Activists have vowed to continue their fight against a ruling that amounts to a near-total ban on abortion. Pregnancies that endanger a woman's life and those caused by rape or incest are now the only legal avenues.
Tens of thousands of protesters across almost 50 Polish cities blocked city streets in cars, on bicycles and on foot on Monday on the fifth day of demonstrations against a a supreme court decision to tighten an already strict abortion law in the predominantly Catholic country.
Carrying banners reading "Enough," "hell for women" and "I want choice, not terror", people gathered across the country in defiance of coronavirus restrictions.
"I will be here until the end," Piotr Wybanski, a 31-year-old protester in the capital Warsaw, told Reuters. "I don't care if it means a week, a month, three months or three years. I will protest here day after day."
Women’s rights activists in Poland said they would not back down and that more protests were planned for the week.
Marta Lempart, head of the Women's Strike group, said there would be a strike on Wednesday and a protest march on Friday in Warsaw — the seat of the government, the constitutional court and the headquarters of the ruling right-wing Law and Justice party that brought the case to court.

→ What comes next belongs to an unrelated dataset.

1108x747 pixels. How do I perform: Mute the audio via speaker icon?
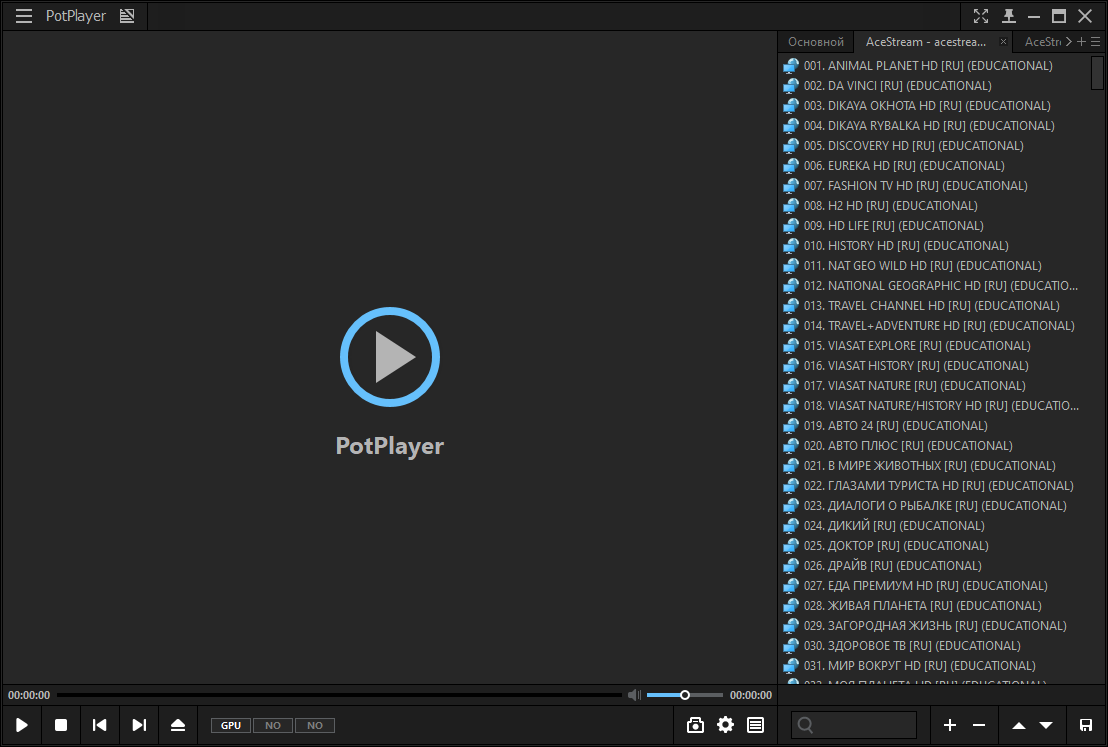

Protests erupted last Thursday when Poland’s Constitutional Tribunal banned abortions related to fetal congenital defects.
The court ruled that an existing law allowing the termination of malformed fetuses was "incompatible" with the constitution.
The ruling ended the most common of the few remaining legal grounds for abortion in the predominantly Catholic country. Abortion is now only permitted in cases where the mother's life is at risk or if the pregnancy was caused by rape or incest.
Protesters target churches
Protesters defied Poland’s "red zone" ban on gatherings aimed at preventing further outbreak of the coronavirus, though many did wear facemasks.
On Sunday, thousands of activists disrupted church services across the country, chanting and spraying slogans on walls to protest the ban. Angry crowds carried posters depicting a crucified pregnant woman and gave out protest cards to priests.
Andrzej Matyja, the leader of a doctor's group, denounced the ruling’s timing during the pandemic. Matyja told local station Radio Zet that the move has resulted in an "irresponsible provoking of people to rallies'' where physical distancing cannot be upheld.
EU slams ruling
According to health ministry figures, 1,110 legal abortions were carried out in Poland in 2019, mostly due to fetal defects.
Poland already has some of the European Union’s most stringent restrictions on abortion.